Did you check every pile?
4:10 p.m. — 100 block of Sand Dollar Lane. Grand Theft. A 62-year-old woman reported she had noticed rings and earrings missing from boxes in October, but she thought she might have misplaced them. Later, she began wondering whether her cleaning lady, whom she had fired, might have stolen the items. The woman called the cleaning lady to confront her, the woman reported, but the cleaning lady denied taking anything. A deputy attempted to phone the cleaning lady, too, but got no answer. The woman told the deputy she had collected expensive jewelry for many years, and some of her more valuable pieces had been left in plain view but were not taken. Her residence showed no sign of forced entry, the deputy reported, but he added that it was a bit of a mess. He asked the woman several times whether she might have misplaced the items, but she insisted she wanted the deputy to list the items as stolen, even though they were not insured. The deputy did not process the scene for fingerprints, he noted, because of the woman’s delay in contacting the Sheriff’s Office.
A new demo card
11:33 a.m. — 900 block of Beach Road. Petit Theft. A 59-year-old man reported that his credit card was stolen while he was at a street vendor’s booth. He said the vendor removed his credit cards from his wallet, to demonstrate the cards would fit into a wallet the vendor had for sale. The man did not purchase the new wallet. A short time later, he checked his wallet and saw the single credit card was missing. However, when he checked with the credit card company, he found no unauthorized purchases had been made with the card. He nonetheless went ahead and canceled it, he told a deputy. He insisted the card had been stolen.
All because he couldn’t smoke
9:10 p.m. — 5100 block of Ocean Boulevard. Disorderly Intoxication. A deputy responding to a call about a suspicious person was told a man in a flannel jacket and jeans was sitting on the ledge of a bar’s roof, yelling at people nonsensically. The deputy observed the man sitting with his legs dangling over the ledge of the roof. The man was yelling profanities at everyone in the crowd that had gathered, and he refused to come down. The man also spit at a woman who was videotaping him with her cell phone. According to the deputy, the man was yelling, “It’s all a big #&%$-ing lie; everything is a big #&%$-ing lie. It’s all about money. Wake up, people!” The deputy asked the 48-year-old man several times to come down from the roof, but the man refused. The deputy then walked to the interior patio area, climbed onto a railing and pulled the man down from the roof and onto the sidewalk. Security personnel from the bar helped the deputy catch the man before he could flee. The deputy then placed the man into protective custody. The man did not seem to be suicidal, the deputy reported, but the man did reek of alcohol. He also was unsteady on his feet. The man finally told the deputy he was upset that he had been unable to obtain a replacement ID card the previous week, because he did not have the appropriate documentation. He added that he drinks only beer, but that he had been drinking all day. The manager of the bar told the deputy the man had come into the establishment, purchased a beer and tried to smoke a cigarette indoors. The manager had told the man he couldn’t smoke inside, so the man had left. The manager had not seen him again until the disturbance erupted outside, after the man had gone up to the roof.

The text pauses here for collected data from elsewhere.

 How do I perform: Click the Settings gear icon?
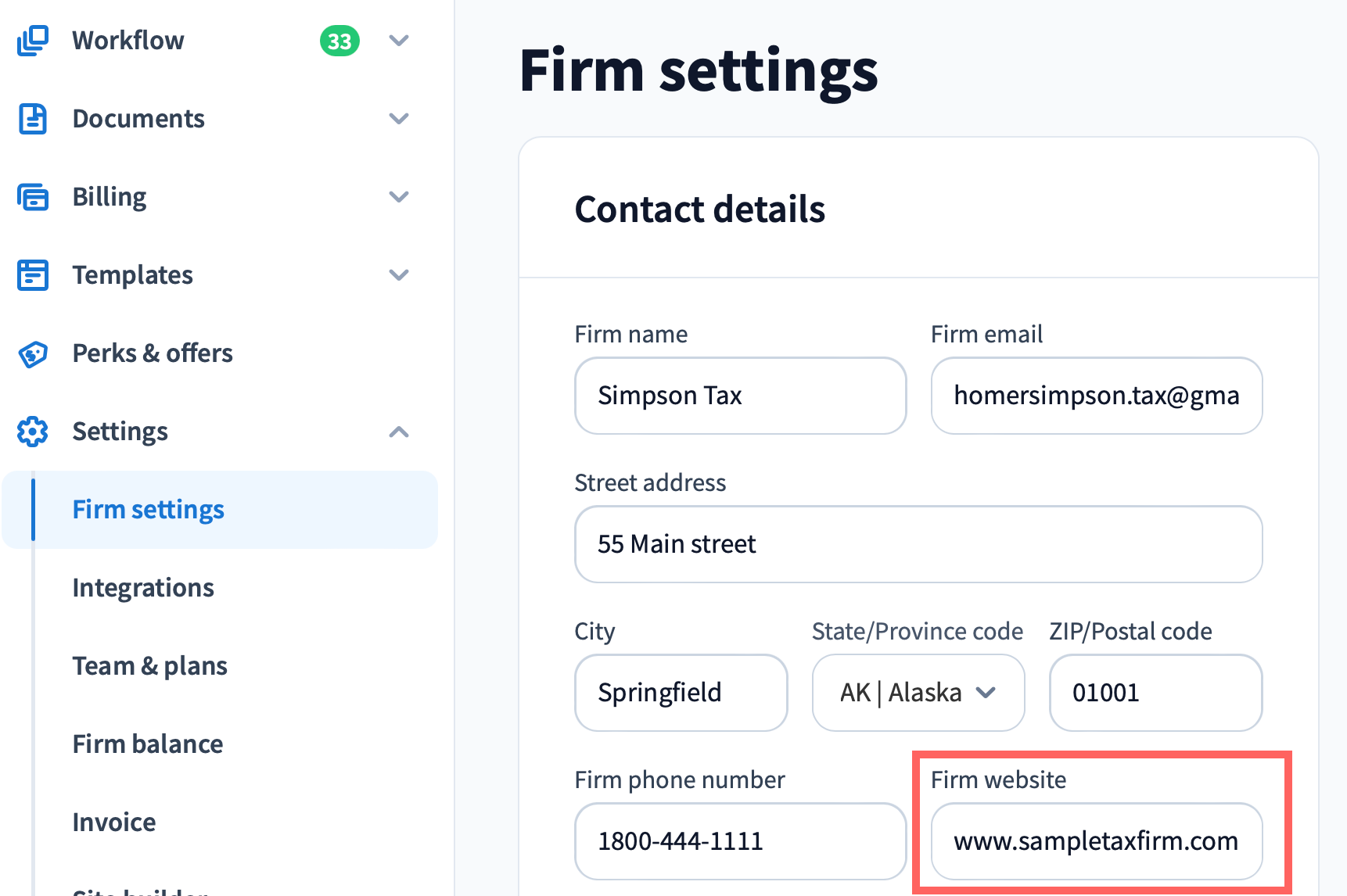[x=33, y=432]
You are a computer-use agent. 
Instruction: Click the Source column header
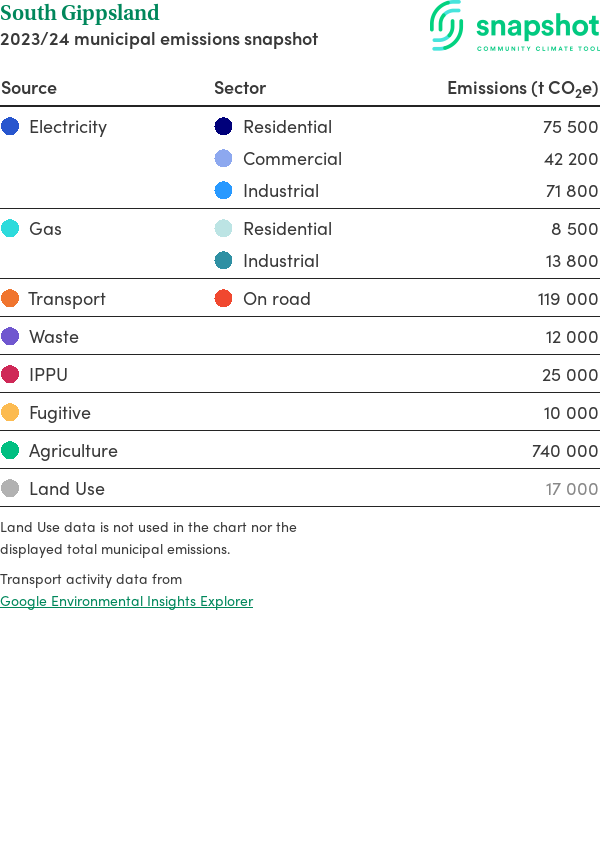[x=29, y=88]
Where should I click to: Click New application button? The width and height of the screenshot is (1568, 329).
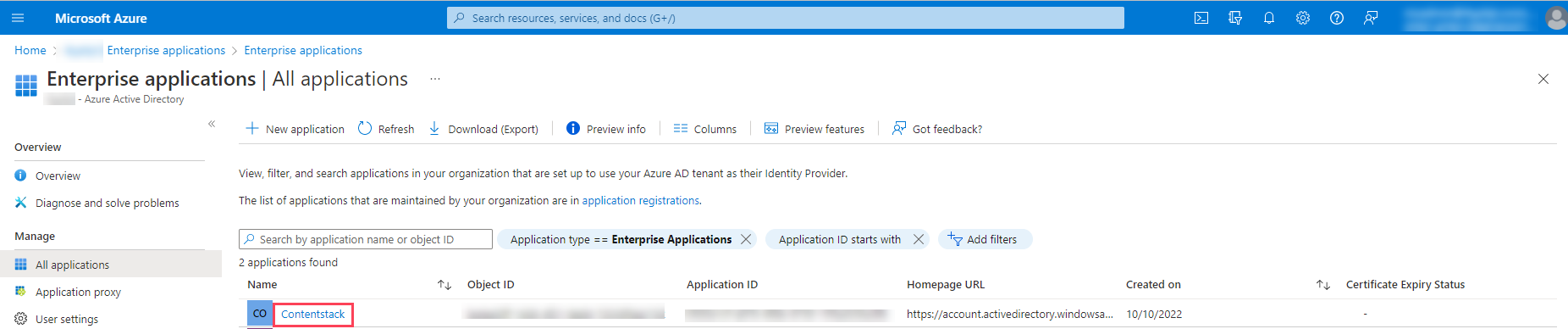coord(295,129)
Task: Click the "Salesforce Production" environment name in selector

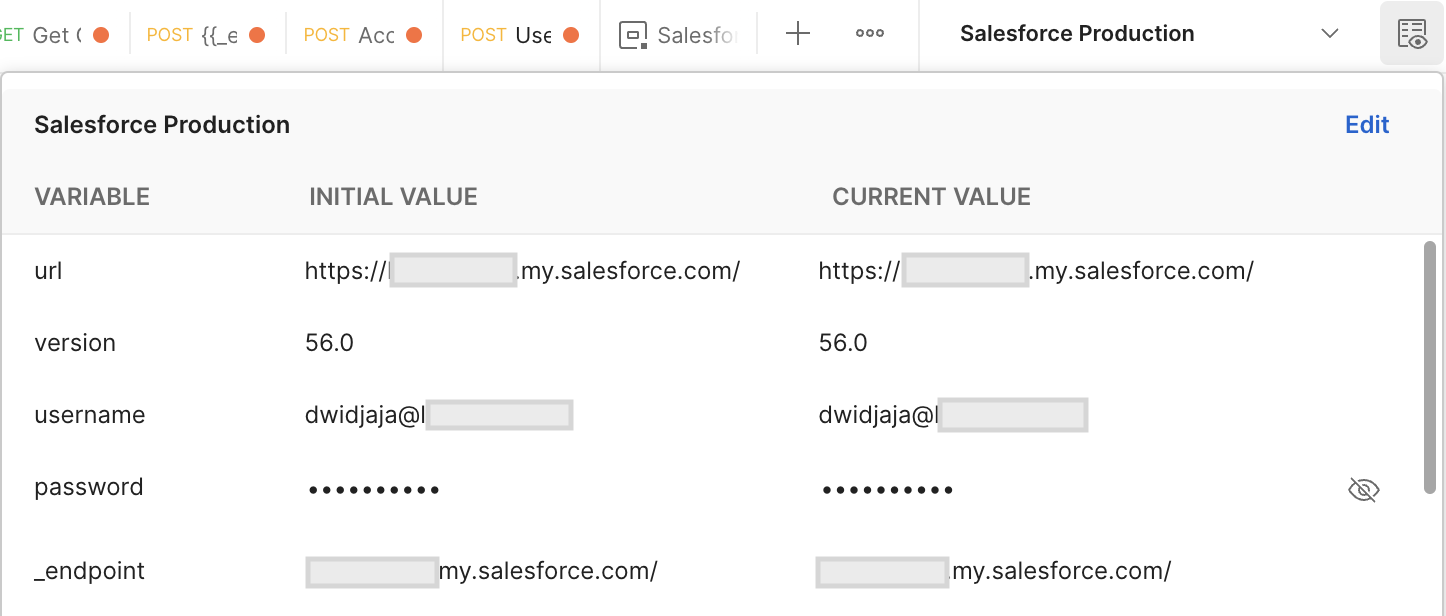Action: (1077, 33)
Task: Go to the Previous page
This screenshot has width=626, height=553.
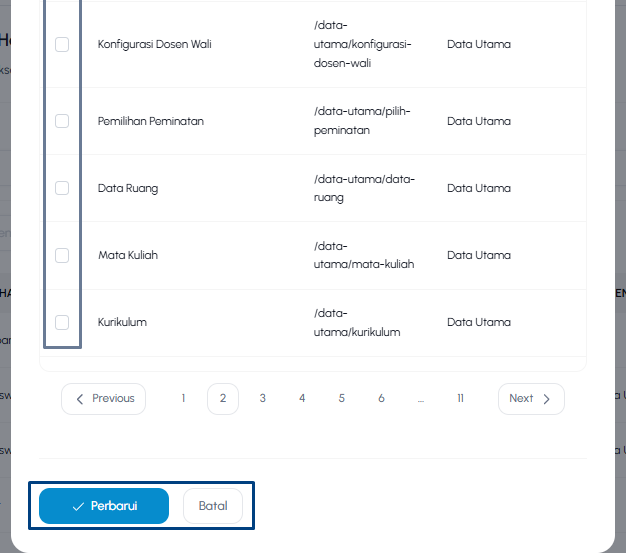Action: (x=103, y=399)
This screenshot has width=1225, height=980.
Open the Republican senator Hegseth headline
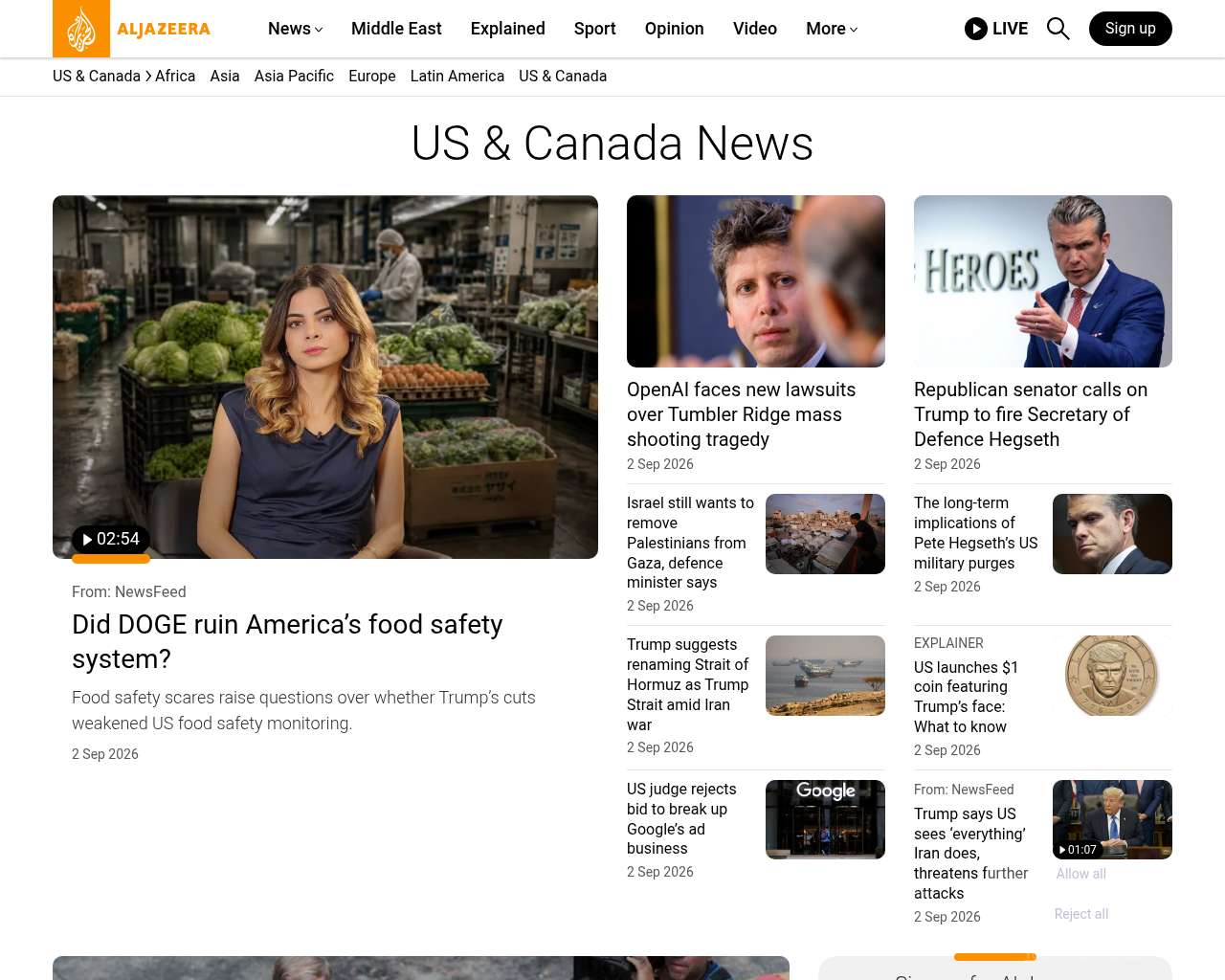point(1031,414)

Depends on what ‘it’ means
12:21 a.m. — 5100 block of Ocean Boulevard. Suspicious Incident. The manager of a bar told a deputy he had asked a 23-year-old man to step outside because the man had a backpack. The man had come into the bar the previous week with the same backpack, the manager said. When the manager had asked him to open the backpack, the man had said he did not want to open it in front of law enforcement officers outside the bar, because he had a pound of marijuana in it. The man then left. The manager told the deputy he suspected the backpack had similar contents on this, second occasion. The deputy had been across the street when he spotted the manager talking to the man. When the man did hand over the backpack, the manager leaned over to look inside it. The deputy began to approach them as the manager walked away with the bag. The man became “extremely nervous and tried to rush back into the bar,” when he saw the deputy, the deputy reported. When the deputy asked to speak with him about the bag’s contents, the man said nothing was in the bag, and tried to leave. When the manager returned with the bag, the man again tried to walk away. The deputy asked the manager whether “it was in the bag,” and the manager replied that it was. The man then began yelling and appeared on the verge of tears, asking why the deputy and manager wanted to know what was in the bag. The third time the man tried to leave, the deputy put handcuffs on him, because the man was becoming increasingly agitated and the deputy thought he was going to flee. When the deputy finally opened the bag, it contained only beer cans and clothing. The deputy then released the man. The manager told the man he could not go back into the bar, because of his conduct. The man left, yelling at the manager and deputy.